Hearing loss in the ageing patient is common. In recent Australian surveys, 26.6% of the population have some hearing impairment, while in the 70+ age group this prevalence rises to 87.5%.
Deterioration of hearing with increasing age is not inevitable. As a case in point, the Mabaan people of Sudan are known to maintain a healthy diet, exercising daily, avoiding tobacco smoke and noisy environments; most of this population maintain their hearing in the normal range well into old age. The normal processes of ageing affect all subsections of the ear, but it is the effects on the inner ear and the resultant sensorineural hearing loss that causes elderly patients the most morbidity.
Presbycusis is the term used to describe sensorineural hearing loss secondary to the ageing process and is presumed to be the result of multiple, repeated insults to a patient’s cochlear function. Presbycusis is both a diagnosis of exclusion and an umbrella term for multiple presumed pathological processes. Damage to the cochlea occurs due to the age-related accumulation of genetic damage and gradual decline in the numbers of neural and supporting cells within the cochlea. Other possible causes of cochlear damage include:
- Repeated exposure to ototoxic medications
- Vascular pathology
- Inflammation from nearby middleear disease
The higher incidence and greater severity of presbycusis in men is hought to be largely due to the differences in noise exposure experienced by men and women in occupational and recreational activities.

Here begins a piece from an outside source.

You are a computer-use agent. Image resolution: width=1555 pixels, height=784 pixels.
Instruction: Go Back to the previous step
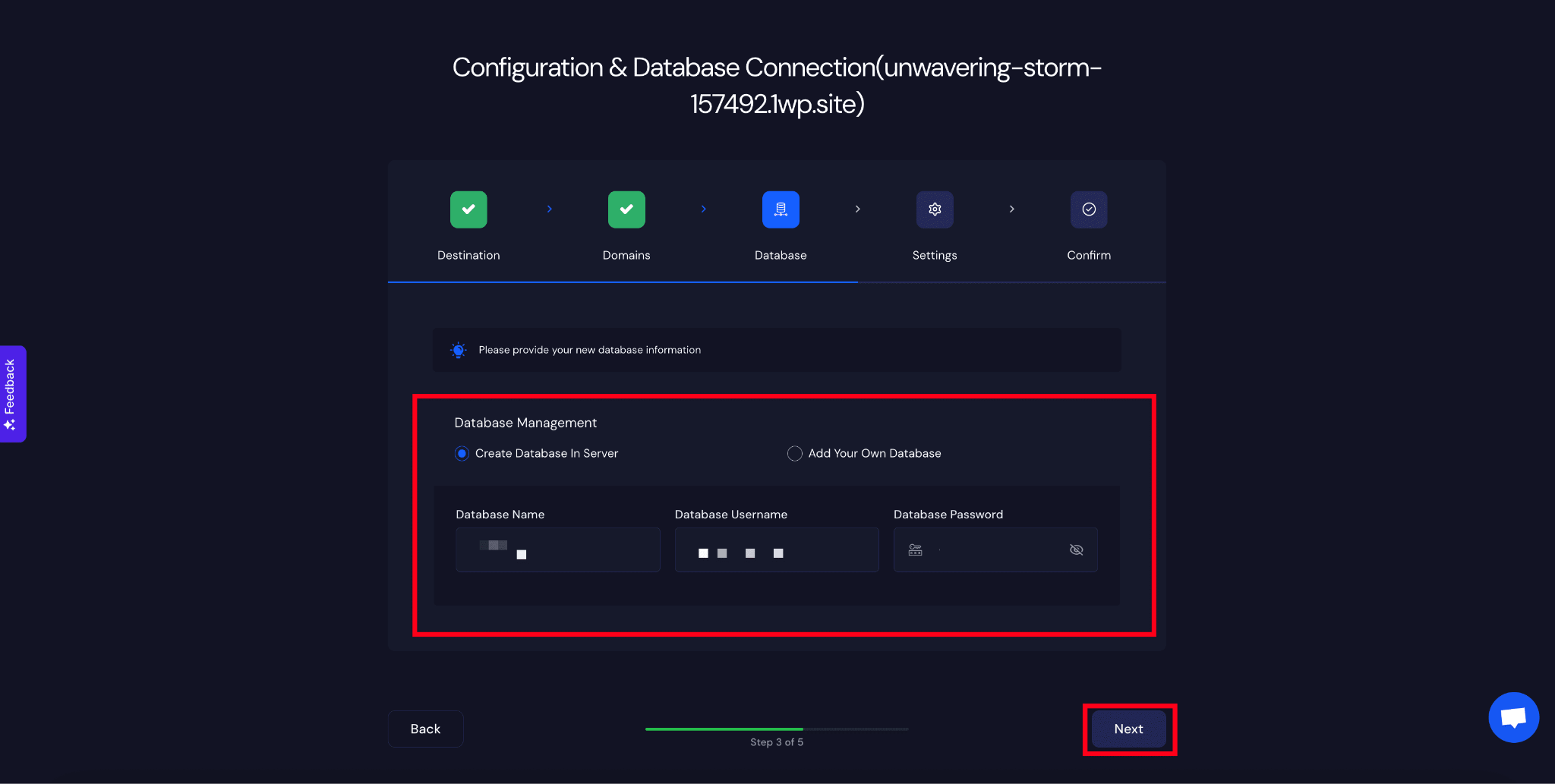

Cell population decline has been observed at all locations along the auditory pathway. Central changes leading to difficulty with hearing can be classified as primary or secondary. Primary changes include reduced volume of brain tissue involved in auditory processing. Lipofuscin accumulation has also been noted in ageing central auditory neurons, as it has in ageing tissues elsewhere in the body. This senescent change is in addition to other pathologies common in the elderly that affect brain health, such as arteriosclerosis or respiratory failure. Overall, these hearing-related changes are referred to as central effects of biological ageing and have been found to cause difficulty in judging the duration of sounds, perceiving gaps in sounds and localising sounds in space. Secondary brain changes occur in situations of auditory deprivation from hearing loss due to pathology anywhere in the ear. Hearing-loss induced neuroplasticity, or central effects of peripheral pathology, can increase the sensitivity (decreased decibel threshold) of the deprived central auditory neurons, typically at the expense of frequency and temporal resolution. There is, however, evidence for beneficial neuroplasticity when auditory input is restored, such as with ‘aiding’ of a previously unaided ear (ie, use of a hearing aid or implanted device).